## Selected text
»»

Back Next
Data Buffers
  Temporary storage for data being moved or used.
  Usually implemented as FIFO or queues.

Stack
  Temporary storage. 
  Usually implemented as FILO.

CPU Cache
  Temporary storage.
  Predictable but non-linear storage of small blocks of data (from memory).
    Usually keyed on address of data's memory location.

  
  source : en.wikipedia.org/wiki/CPU_cache

Cache - A compromise between registers and main memory.
  May be external or internal to CPU
  Wikipedia topics :
  CPU cache - general description of the nature of CPU caches.
       Sections 1-4 and 6.2
  Pentium - lists CPU designs with cache levels and sizes.

    Looks like main memory (from the program and CPU's data path point of view)

    Incorporated into each core of a CPU on modern systems.

    Cost between main memory and registers.

    Doesn't affect the 'architecture' of the CPU. 

  Several levels - Trade-off between speed and quantity.   
    * Register files (multiple copies of CPU's work registers).

    * Level 0 - see  https://forum.beyond3d.com/showthread.php?t=54666
      Caches set up for specific functional units in CPU
        such as the ALU or floating point co-processor.
        # buffer may be a better term for this technique.

      Branch speculation support. Do calculation on both branches 
        but don't commit until branch resolved.
 
      Instruction queue - Intel 8088/6

    Level 1 - Small quantity 16K-256K (per core) on CPU at CPU speed. 
      Harvard architecture - Code and data separate caches.
      N-way set associative caches

    Level 2 - 1-8 MiB - High speed unified (mixed code/data)

««

## Collected material
»»

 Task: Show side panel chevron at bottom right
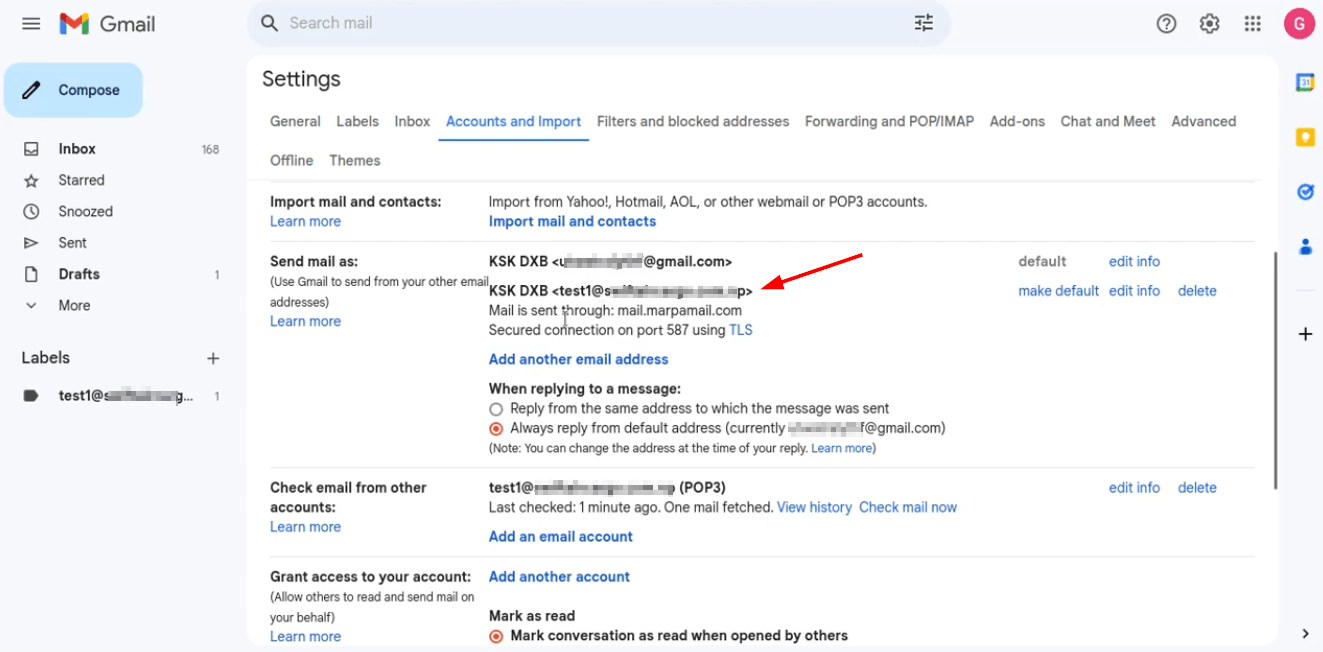1305,633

««

## Directions for this task
Do these statements agree with the notes on data buffers and CPU caches? For each, answer yes or no and quote the deciding words of the notes. 1. A stack is usually implemented as FILO. 2. Level 1 cache holds code and data together in one unified cache. 3. A cache changes the architecture of the CPU.

## Written solution
1. Yes: "Usually implemented as FILO."
2. No: "Harvard architecture - Code and data separate caches."
3. No: "Doesn't affect the 'architecture' of the CPU."